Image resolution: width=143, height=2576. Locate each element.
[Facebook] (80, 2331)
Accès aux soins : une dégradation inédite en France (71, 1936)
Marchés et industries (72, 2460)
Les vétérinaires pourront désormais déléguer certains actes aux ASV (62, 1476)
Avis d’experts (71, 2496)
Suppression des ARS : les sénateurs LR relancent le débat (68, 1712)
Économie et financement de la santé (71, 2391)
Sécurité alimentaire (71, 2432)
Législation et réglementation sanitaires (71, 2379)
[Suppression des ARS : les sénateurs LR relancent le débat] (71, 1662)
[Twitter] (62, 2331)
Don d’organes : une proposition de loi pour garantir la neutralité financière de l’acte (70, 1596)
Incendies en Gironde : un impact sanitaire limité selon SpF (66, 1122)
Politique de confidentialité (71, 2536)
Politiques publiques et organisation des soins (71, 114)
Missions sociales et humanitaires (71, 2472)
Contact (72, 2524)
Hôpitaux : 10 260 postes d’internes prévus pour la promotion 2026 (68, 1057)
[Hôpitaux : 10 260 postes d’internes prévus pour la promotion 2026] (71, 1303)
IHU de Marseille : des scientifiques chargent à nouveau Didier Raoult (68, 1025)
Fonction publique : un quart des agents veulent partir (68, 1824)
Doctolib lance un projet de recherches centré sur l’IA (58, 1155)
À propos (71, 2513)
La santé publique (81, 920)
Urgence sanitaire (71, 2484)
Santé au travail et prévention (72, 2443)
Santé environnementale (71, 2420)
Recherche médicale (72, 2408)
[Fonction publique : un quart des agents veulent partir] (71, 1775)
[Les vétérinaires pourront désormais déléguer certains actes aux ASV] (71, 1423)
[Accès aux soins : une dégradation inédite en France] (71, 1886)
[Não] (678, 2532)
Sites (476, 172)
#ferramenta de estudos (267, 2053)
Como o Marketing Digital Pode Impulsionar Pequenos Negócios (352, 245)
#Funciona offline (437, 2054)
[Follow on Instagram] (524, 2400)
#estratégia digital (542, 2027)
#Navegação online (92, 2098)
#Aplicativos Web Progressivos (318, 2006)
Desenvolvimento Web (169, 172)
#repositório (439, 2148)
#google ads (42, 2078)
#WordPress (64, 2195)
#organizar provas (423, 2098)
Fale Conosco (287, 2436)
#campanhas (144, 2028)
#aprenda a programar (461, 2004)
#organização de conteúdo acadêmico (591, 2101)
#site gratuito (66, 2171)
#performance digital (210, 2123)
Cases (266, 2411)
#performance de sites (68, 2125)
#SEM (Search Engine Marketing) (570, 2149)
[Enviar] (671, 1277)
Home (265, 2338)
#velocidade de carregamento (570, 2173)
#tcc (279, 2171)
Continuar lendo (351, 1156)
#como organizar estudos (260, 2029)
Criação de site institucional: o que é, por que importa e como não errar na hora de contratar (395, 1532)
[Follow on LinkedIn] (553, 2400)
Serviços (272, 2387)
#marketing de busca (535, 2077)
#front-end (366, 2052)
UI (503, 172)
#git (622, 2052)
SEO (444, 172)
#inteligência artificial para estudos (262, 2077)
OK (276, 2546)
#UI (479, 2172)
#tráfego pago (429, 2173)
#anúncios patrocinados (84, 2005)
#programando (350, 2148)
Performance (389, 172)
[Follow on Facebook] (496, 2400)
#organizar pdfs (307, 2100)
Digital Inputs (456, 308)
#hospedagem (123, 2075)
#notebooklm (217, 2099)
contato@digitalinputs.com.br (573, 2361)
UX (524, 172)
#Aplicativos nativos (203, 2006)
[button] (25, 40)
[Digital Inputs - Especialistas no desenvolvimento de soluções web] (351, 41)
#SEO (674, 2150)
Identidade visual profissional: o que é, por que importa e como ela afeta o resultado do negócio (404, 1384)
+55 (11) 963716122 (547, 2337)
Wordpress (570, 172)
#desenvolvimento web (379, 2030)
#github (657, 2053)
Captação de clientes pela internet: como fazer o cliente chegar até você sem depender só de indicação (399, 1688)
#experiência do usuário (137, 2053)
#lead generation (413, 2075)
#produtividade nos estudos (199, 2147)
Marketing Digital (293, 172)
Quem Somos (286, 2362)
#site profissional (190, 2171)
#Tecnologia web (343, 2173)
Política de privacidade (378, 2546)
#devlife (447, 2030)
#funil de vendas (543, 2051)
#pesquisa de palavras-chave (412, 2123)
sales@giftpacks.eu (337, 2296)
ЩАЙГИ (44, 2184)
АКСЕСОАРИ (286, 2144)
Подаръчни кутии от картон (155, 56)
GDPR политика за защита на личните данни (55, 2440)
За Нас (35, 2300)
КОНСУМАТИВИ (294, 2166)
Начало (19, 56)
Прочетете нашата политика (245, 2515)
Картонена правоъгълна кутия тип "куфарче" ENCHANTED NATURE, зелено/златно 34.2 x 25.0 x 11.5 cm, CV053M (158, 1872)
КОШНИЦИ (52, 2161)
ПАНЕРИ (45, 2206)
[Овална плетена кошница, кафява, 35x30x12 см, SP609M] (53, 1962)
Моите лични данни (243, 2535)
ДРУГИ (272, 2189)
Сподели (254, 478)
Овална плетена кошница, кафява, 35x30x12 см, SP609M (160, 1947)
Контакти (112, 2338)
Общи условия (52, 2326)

______________________________

* **ACTION ITEM**:
Write the listing out again, exactly as it reads.

* **WRITTEN REPLY**:
Image resolution: width=143, height=2576. Locate each element.
[Facebook] (80, 2331)
Accès aux soins : une dégradation inédite en France (71, 1936)
Marchés et industries (72, 2460)
Les vétérinaires pourront désormais déléguer certains actes aux ASV (62, 1476)
Avis d’experts (71, 2496)
Suppression des ARS : les sénateurs LR relancent le débat (68, 1712)
Économie et financement de la santé (71, 2391)
Sécurité alimentaire (71, 2432)
Législation et réglementation sanitaires (71, 2379)
[Suppression des ARS : les sénateurs LR relancent le débat] (71, 1662)
[Twitter] (62, 2331)
Don d’organes : une proposition de loi pour garantir la neutralité financière de l’acte (70, 1596)
Incendies en Gironde : un impact sanitaire limité selon SpF (66, 1122)
Politique de confidentialité (71, 2536)
Politiques publiques et organisation des soins (71, 114)
Missions sociales et humanitaires (71, 2472)
Contact (72, 2524)
Hôpitaux : 10 260 postes d’internes prévus pour la promotion 2026 (68, 1057)
[Hôpitaux : 10 260 postes d’internes prévus pour la promotion 2026] (71, 1303)
IHU de Marseille : des scientifiques chargent à nouveau Didier Raoult (68, 1025)
Fonction publique : un quart des agents veulent partir (68, 1824)
Doctolib lance un projet de recherches centré sur l’IA (58, 1155)
À propos (71, 2513)
La santé publique (81, 920)
Urgence sanitaire (71, 2484)
Santé au travail et prévention (72, 2443)
Santé environnementale (71, 2420)
Recherche médicale (72, 2408)
[Fonction publique : un quart des agents veulent partir] (71, 1775)
[Les vétérinaires pourront désormais déléguer certains actes aux ASV] (71, 1423)
[Accès aux soins : une dégradation inédite en France] (71, 1886)
[Não] (678, 2532)
Sites (476, 172)
#ferramenta de estudos (267, 2053)
Como o Marketing Digital Pode Impulsionar Pequenos Negócios (352, 245)
#Funciona offline (437, 2054)
[Follow on Instagram] (524, 2400)
#estratégia digital (542, 2027)
#Navegação online (92, 2098)
#Aplicativos Web Progressivos (318, 2006)
Desenvolvimento Web (169, 172)
#repositório (439, 2148)
#google ads (42, 2078)
#WordPress (64, 2195)
#organizar provas (423, 2098)
Fale Conosco (287, 2436)
#campanhas (144, 2028)
#aprenda a programar (461, 2004)
#organização de conteúdo acadêmico (591, 2101)
#site gratuito (66, 2171)
#performance digital (210, 2123)
Cases (266, 2411)
#performance de sites (68, 2125)
#SEM (Search Engine Marketing) (570, 2149)
[Enviar] (671, 1277)
Home (265, 2338)
#velocidade de carregamento (570, 2173)
#tcc (279, 2171)
Continuar lendo (351, 1156)
#como organizar estudos (260, 2029)
Criação de site institucional: o que é, por que importa e como não errar na hora de contratar (395, 1532)
[Follow on LinkedIn] (553, 2400)
Serviços (272, 2387)
#marketing de busca (535, 2077)
#front-end (366, 2052)
UI (503, 172)
#git (622, 2052)
SEO (444, 172)
#inteligência artificial para estudos (262, 2077)
OK (276, 2546)
#UI (479, 2172)
#tráfego pago (429, 2173)
#anúncios patrocinados (84, 2005)
#programando (350, 2148)
Performance (389, 172)
[Follow on Facebook] (496, 2400)
#organizar pdfs (307, 2100)
Digital Inputs (456, 308)
#hospedagem (123, 2075)
#notebooklm (217, 2099)
contato@digitalinputs.com.br (573, 2361)
UX (524, 172)
#Aplicativos nativos (203, 2006)
[button] (25, 40)
[Digital Inputs - Especialistas no desenvolvimento de soluções web] (351, 41)
#SEO (674, 2150)
Identidade visual profissional: o que é, por que importa e como ela afeta o resultado do negócio (404, 1384)
+55 (11) 963716122 (547, 2337)
Wordpress (570, 172)
#desenvolvimento web (379, 2030)
#github (657, 2053)
Captação de clientes pela internet: como fazer o cliente chegar até você sem depender só de indicação (399, 1688)
#experiência do usuário (137, 2053)
#lead generation (413, 2075)
#produtividade nos estudos (199, 2147)
Marketing Digital (293, 172)
Quem Somos (286, 2362)
#site profissional (190, 2171)
#Tecnologia web (343, 2173)
Política de privacidade (378, 2546)
#devlife (447, 2030)
#funil de vendas (543, 2051)
#pesquisa de palavras-chave (412, 2123)
sales@giftpacks.eu (337, 2296)
ЩАЙГИ (44, 2184)
АКСЕСОАРИ (286, 2144)
Подаръчни кутии от картон (155, 56)
GDPR политика за защита на личните данни (55, 2440)
За Нас (35, 2300)
КОНСУМАТИВИ (294, 2166)
Начало (19, 56)
Прочетете нашата политика (245, 2515)
Картонена правоъгълна кутия тип "куфарче" ENCHANTED NATURE, зелено/златно 34.2 x 25.0 x 11.5 cm, CV053M (158, 1872)
КОШНИЦИ (52, 2161)
ПАНЕРИ (45, 2206)
[Овална плетена кошница, кафява, 35x30x12 см, SP609M] (53, 1962)
Моите лични данни (243, 2535)
ДРУГИ (272, 2189)
Сподели (254, 478)
Овална плетена кошница, кафява, 35x30x12 см, SP609M (160, 1947)
Контакти (112, 2338)
Общи условия (52, 2326)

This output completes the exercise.